Tropical easterly waves (TEWs) directly impact people through wind, rain, and tropical cyclone formation in the Pacific and Atlantic Oceans. The structure and intensity of a TEW can be affected by a myriad of internal and external factors during a wave’s lifetime. Most existing statistical models of TEW intensification have been specifically designed to predict tropical cyclone formation from these waves. Understanding TEW behavior across a wide range of intensities, timescales, and geographic regions would provide insight into the general framework of TEW evolution. We use a novel TEW dataset, ERA5 reanalysis, and GridSAT brightness temperature data to train a neural network to predict vorticity and convective intensity in TEWs at lead times of 1 to 5 days over Africa, in the tropical North Atlantic, and in the eastern North Pacific. This network uses TEW-centered input data to generate a 50-member ensemble of predictions for each output variable at each lead time. We verify the network's predictive performance against forecasts from operational modeling. We identify input variables that contribute most significantly to the network’s output predictions and associated mean errors and ensemble uncertainty, and show how these findings vary for waves in different locations and of different initial strengths.
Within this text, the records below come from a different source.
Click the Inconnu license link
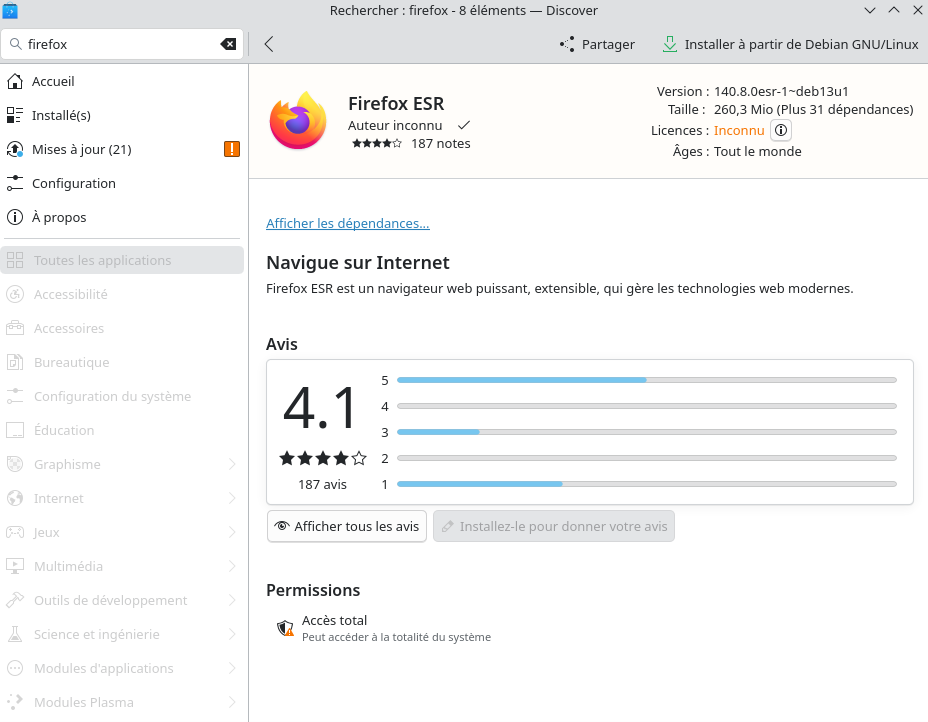 738,130
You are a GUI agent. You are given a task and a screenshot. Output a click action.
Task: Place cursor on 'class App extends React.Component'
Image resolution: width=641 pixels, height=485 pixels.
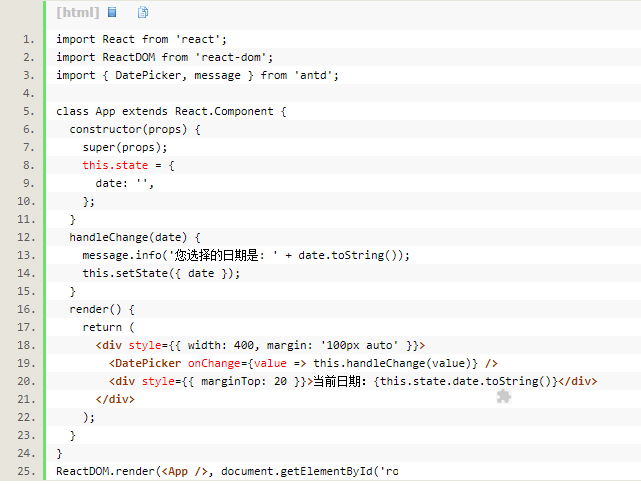(170, 111)
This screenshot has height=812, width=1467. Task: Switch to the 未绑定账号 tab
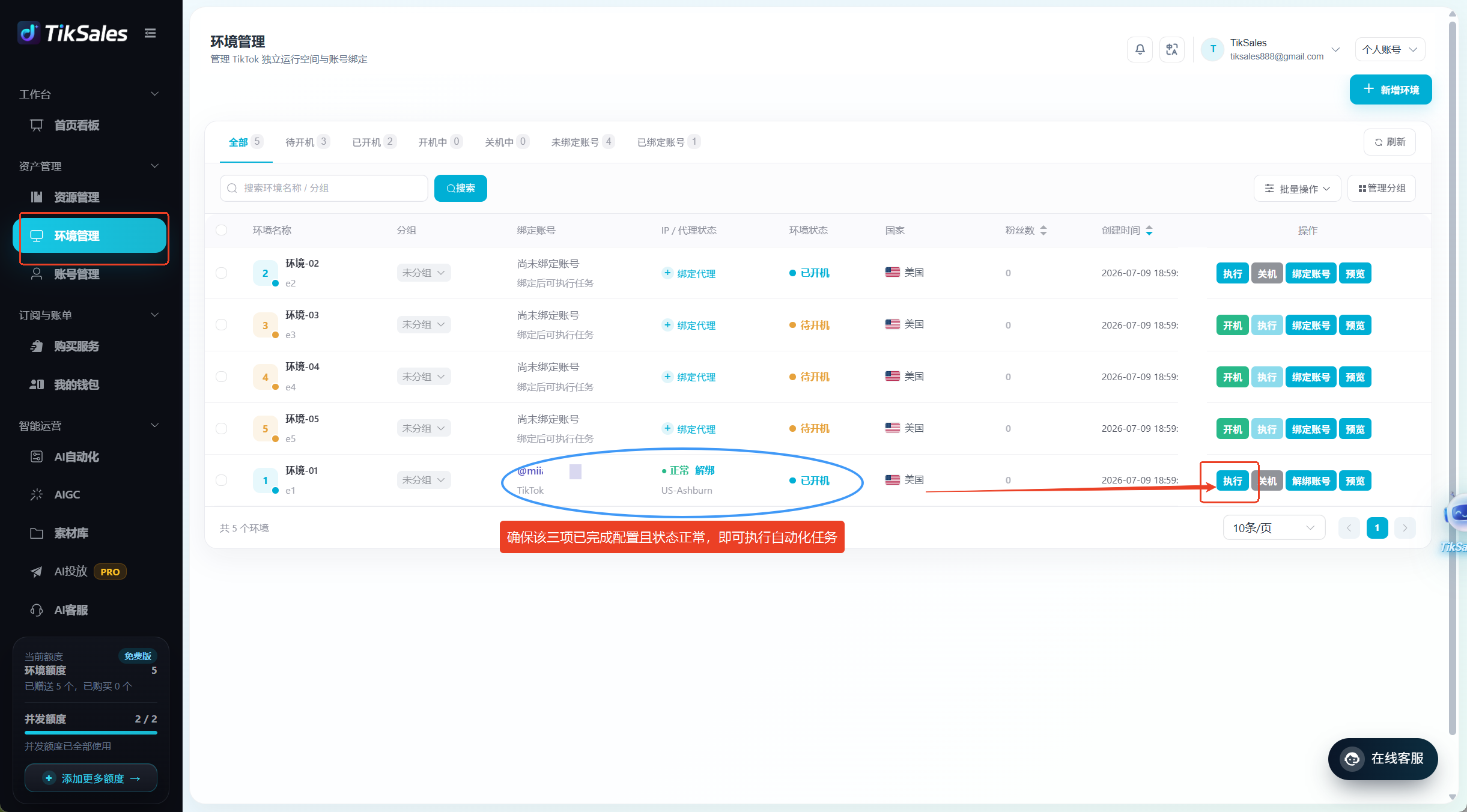tap(583, 142)
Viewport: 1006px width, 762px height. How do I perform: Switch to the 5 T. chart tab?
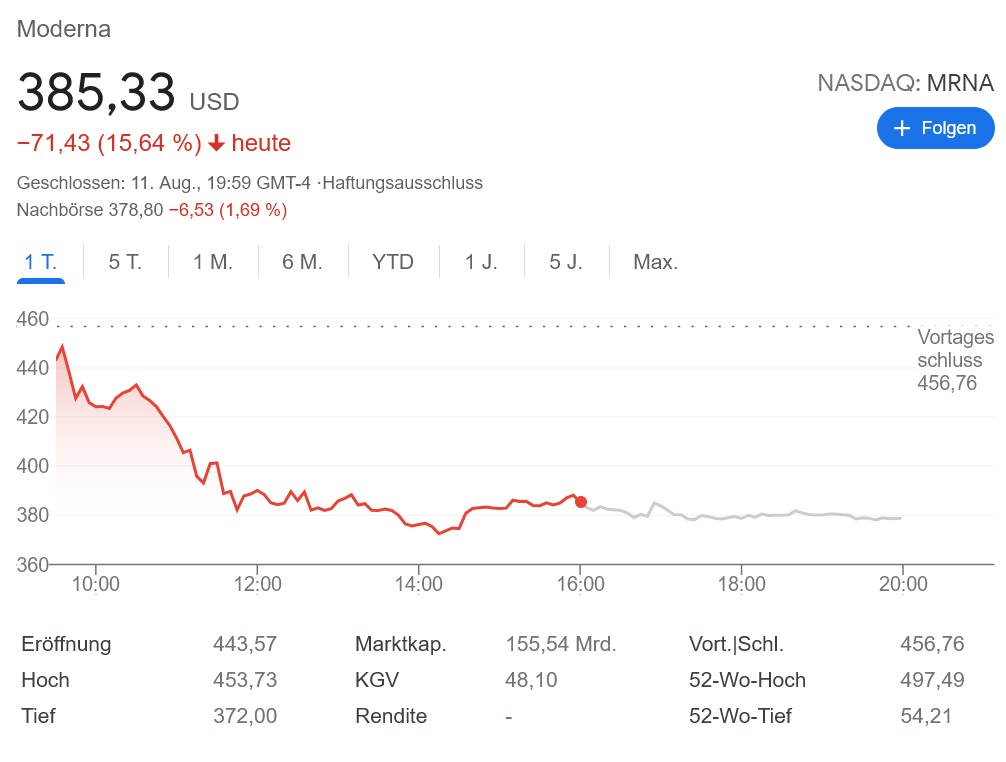click(125, 262)
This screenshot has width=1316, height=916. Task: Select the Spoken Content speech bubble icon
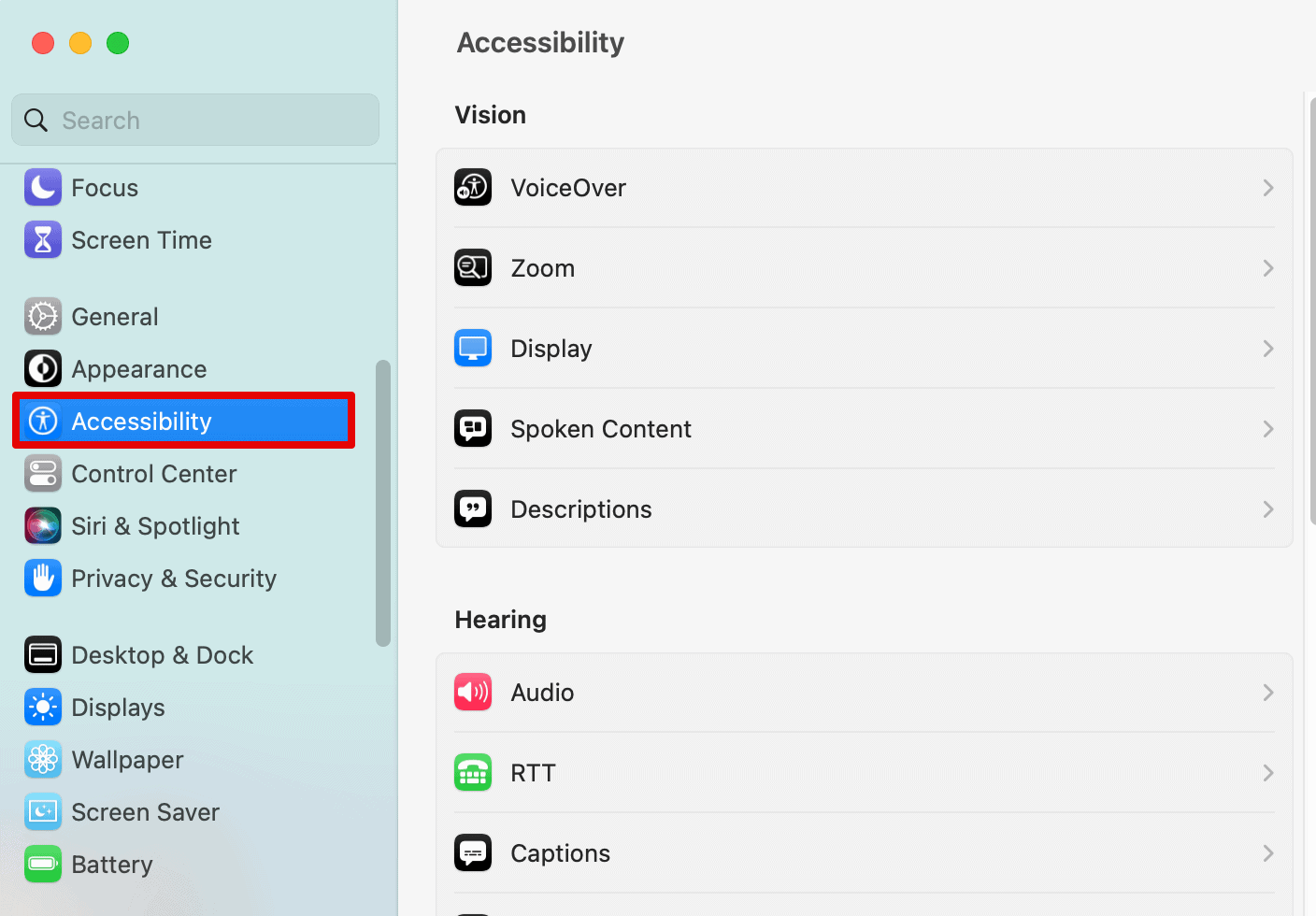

Physically intuitive mechanisms seen in this investigation can help us better understand how TEWs evolve along an intensity / organization spectrum ranging from weak, dry waves to full-fledged tropical cyclones.

How to cite: Downs, W. B. and Majumdar, S.: Prediction of Tropical Easterly Waves Using Deep Learning, EGU General Assembly 2026, Vienna, Austria, 3–8 May 2026, EGU26-14208, https://doi.org/10.5194/egusphere-egu26-14208, 2026.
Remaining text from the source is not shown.